• _SHORT EXERCISE_: Gather every line of the data below that contains the word "coordinates", and copy each one in full.

• _EXTRACTED ENTRIES_:
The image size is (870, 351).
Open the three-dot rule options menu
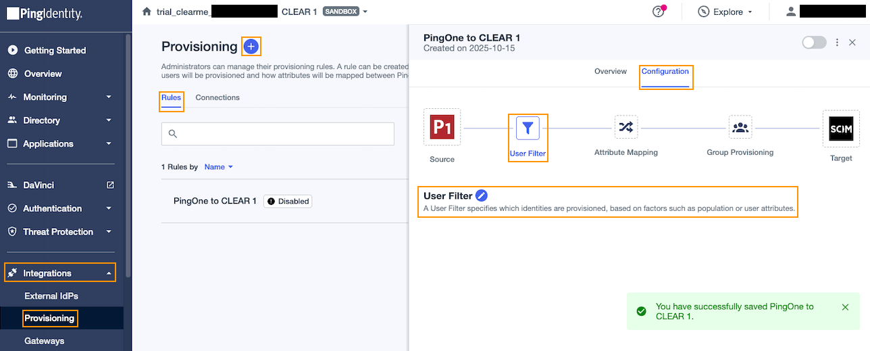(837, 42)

...

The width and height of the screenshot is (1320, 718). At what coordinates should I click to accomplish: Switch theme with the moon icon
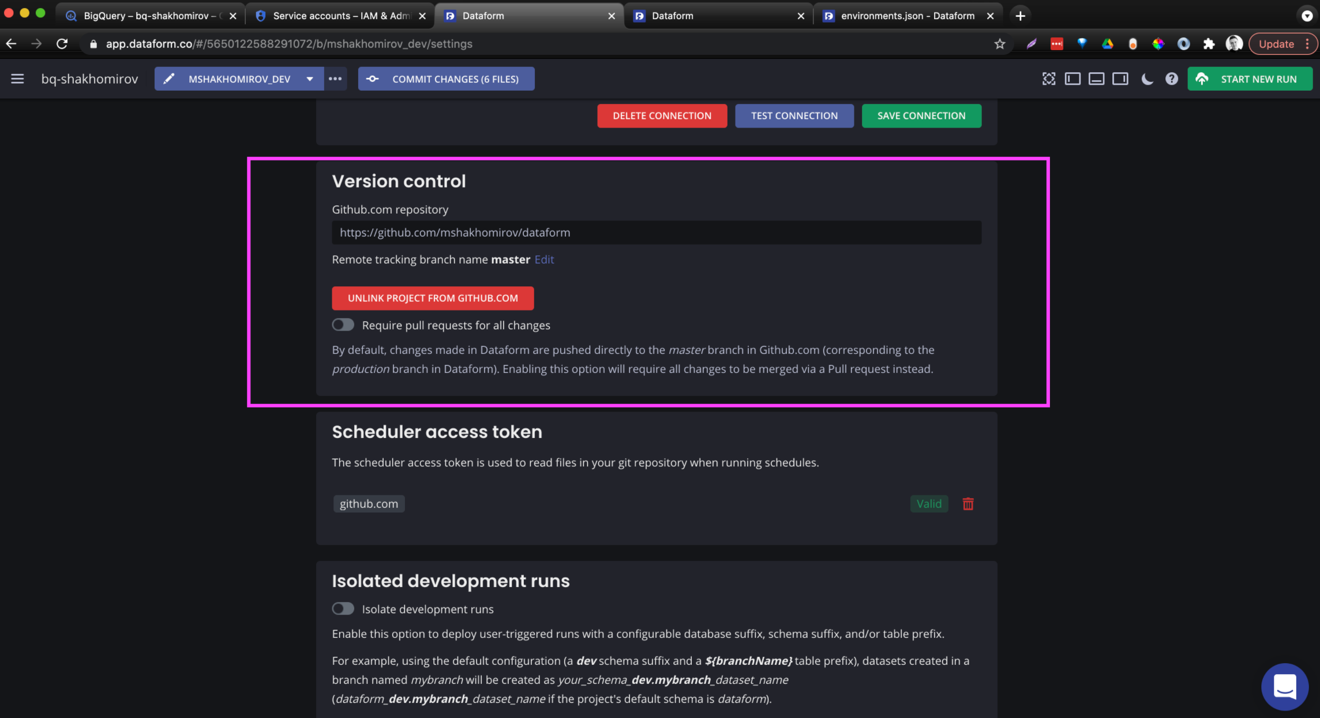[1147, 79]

• _TASK ANSWER_:
The width and height of the screenshot is (1320, 718). At what coordinates should I click to accomplish: Switch theme with the moon icon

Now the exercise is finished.